## Directions for this task:
Look below for the line with "The image size" and the line with "Given: Pick the blue velcro sneakers"; repeat exactly those two lines and all lines between them, but no pictures.

## Given data:
▽
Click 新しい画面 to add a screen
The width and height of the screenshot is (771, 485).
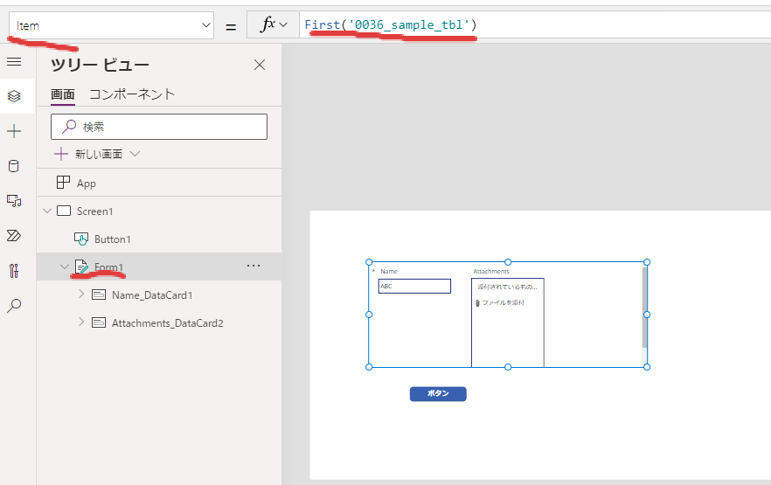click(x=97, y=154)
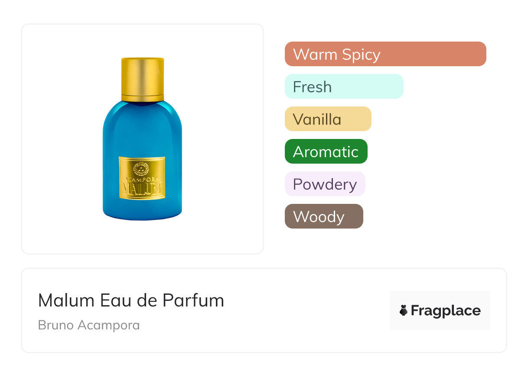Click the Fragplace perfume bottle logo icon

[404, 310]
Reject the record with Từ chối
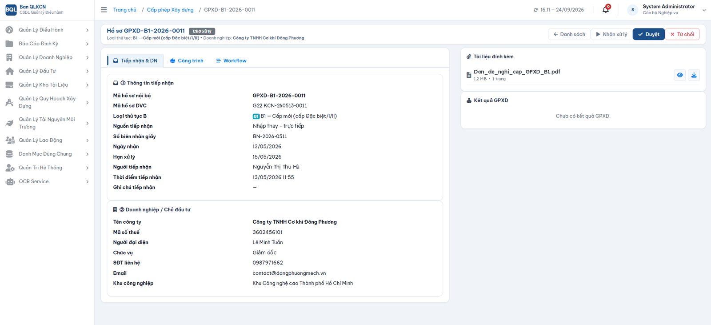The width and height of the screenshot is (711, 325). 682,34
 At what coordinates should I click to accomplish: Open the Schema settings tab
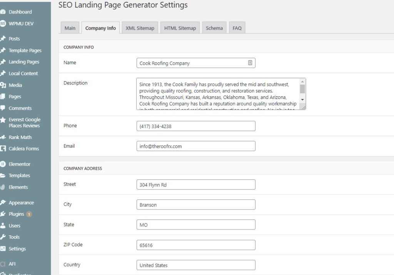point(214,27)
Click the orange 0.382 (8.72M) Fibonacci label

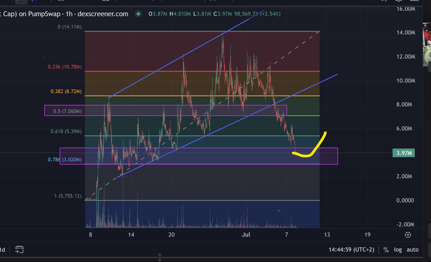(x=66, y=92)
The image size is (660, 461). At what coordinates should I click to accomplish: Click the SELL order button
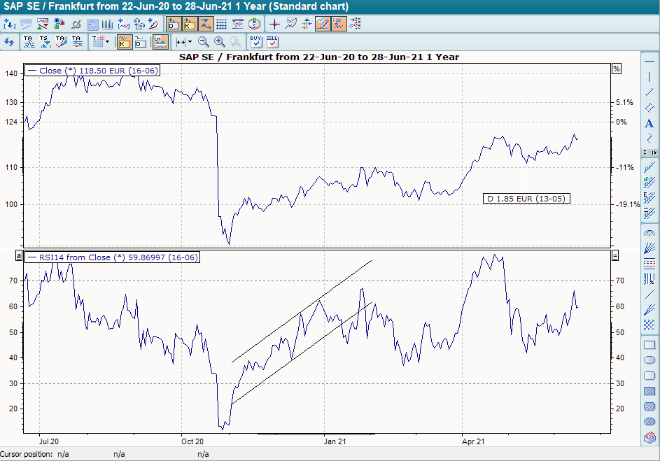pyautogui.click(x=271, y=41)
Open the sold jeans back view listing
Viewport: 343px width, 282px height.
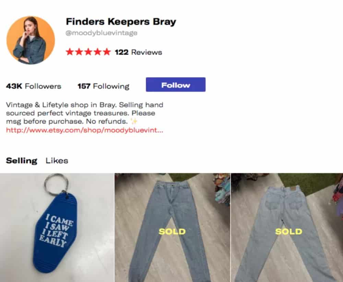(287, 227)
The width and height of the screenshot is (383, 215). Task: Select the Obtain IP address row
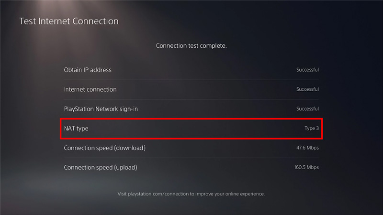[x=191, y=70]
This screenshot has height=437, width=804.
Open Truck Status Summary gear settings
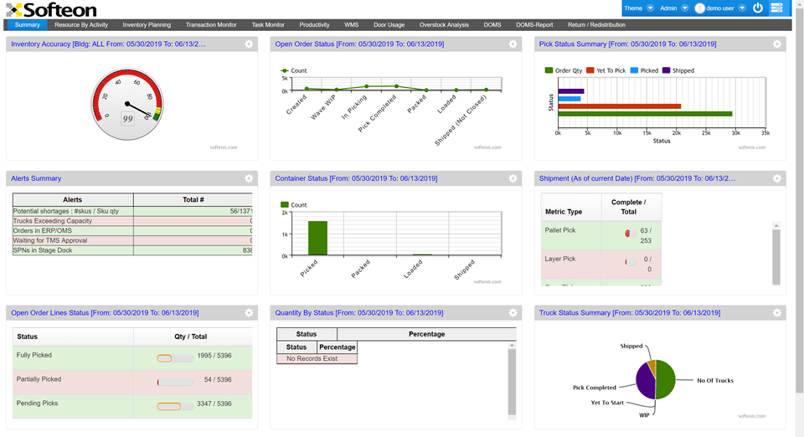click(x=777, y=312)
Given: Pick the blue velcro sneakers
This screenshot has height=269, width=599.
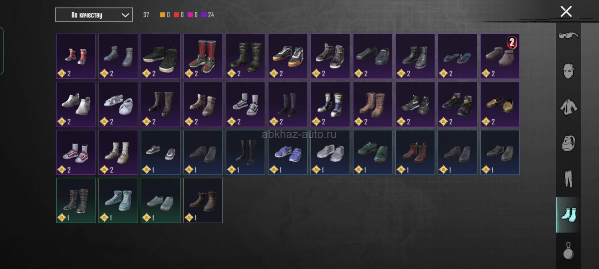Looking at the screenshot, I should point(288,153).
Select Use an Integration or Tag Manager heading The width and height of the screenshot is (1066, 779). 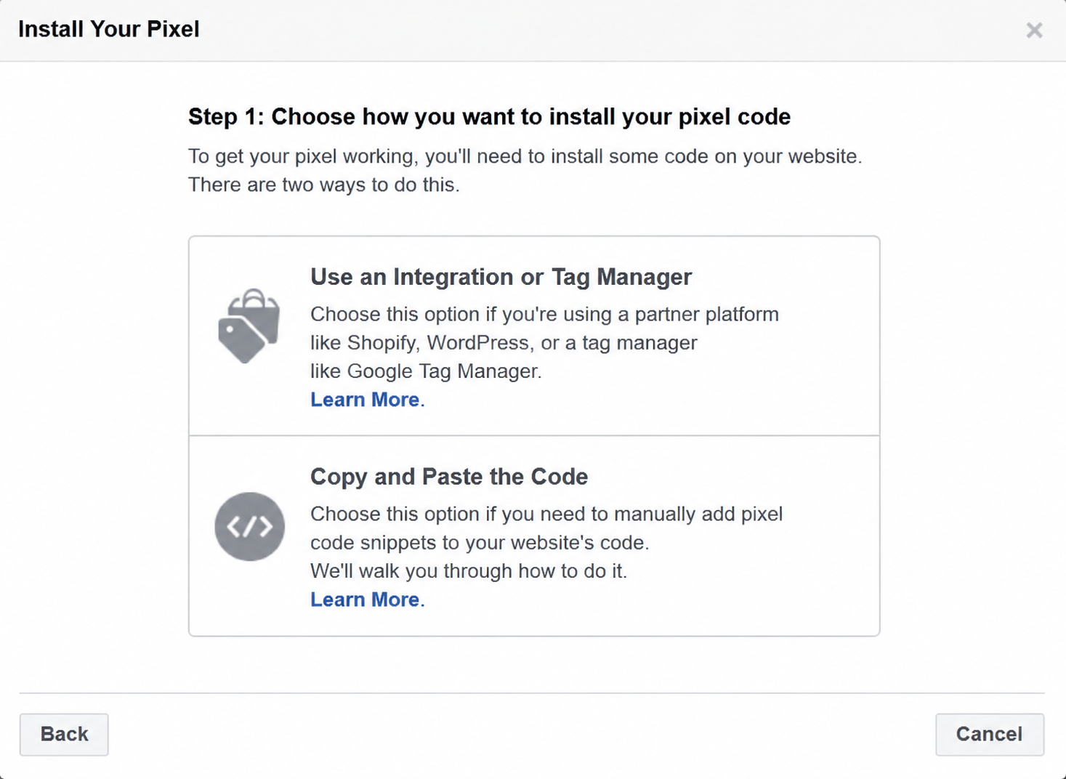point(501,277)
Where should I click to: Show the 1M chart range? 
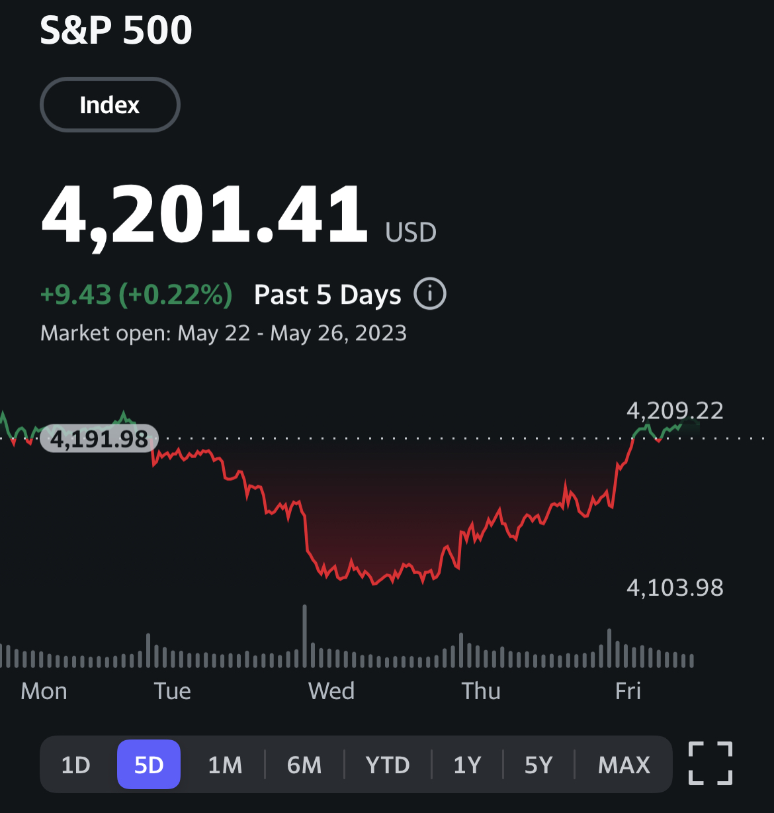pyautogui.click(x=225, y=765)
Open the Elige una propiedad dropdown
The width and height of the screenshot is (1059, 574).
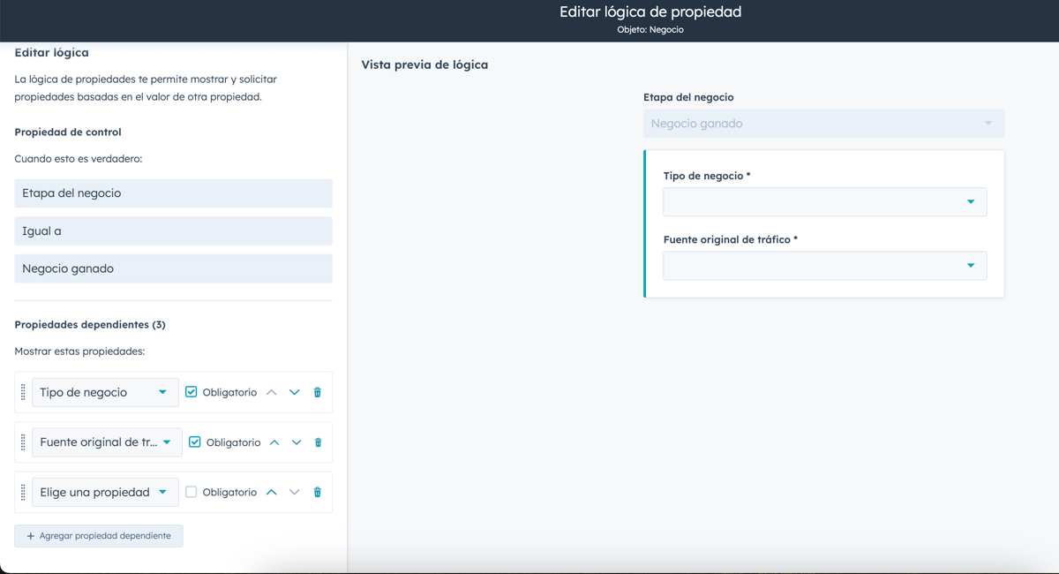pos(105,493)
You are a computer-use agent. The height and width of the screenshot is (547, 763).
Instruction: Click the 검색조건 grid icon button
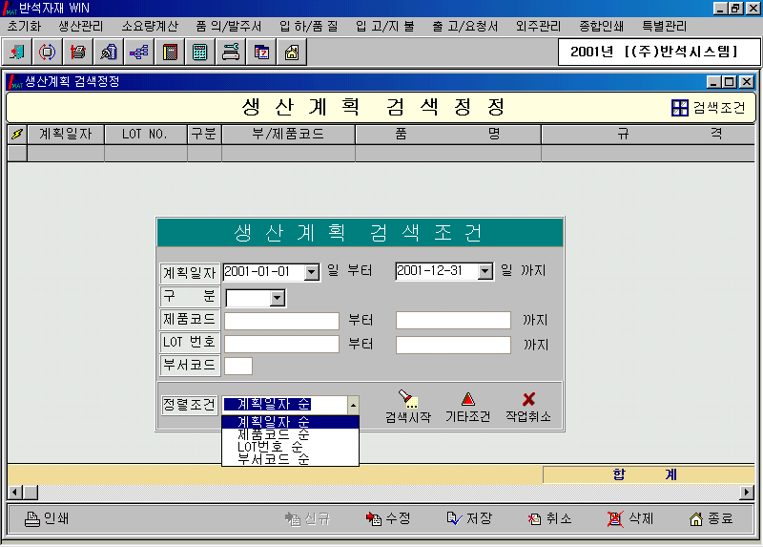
△
## Result for this exercise:
The image size is (660, 461). At what coordinates should I click to accomplish: Click the SELL order button
pyautogui.click(x=271, y=41)
Open the sold jeans back view listing
Viewport: 343px width, 282px height.
(287, 227)
The width and height of the screenshot is (383, 215). Task: Select the Obtain IP address row
[x=191, y=70]
This screenshot has height=437, width=804.
Open Truck Status Summary gear settings
click(x=777, y=312)
Given: Pick the blue velcro sneakers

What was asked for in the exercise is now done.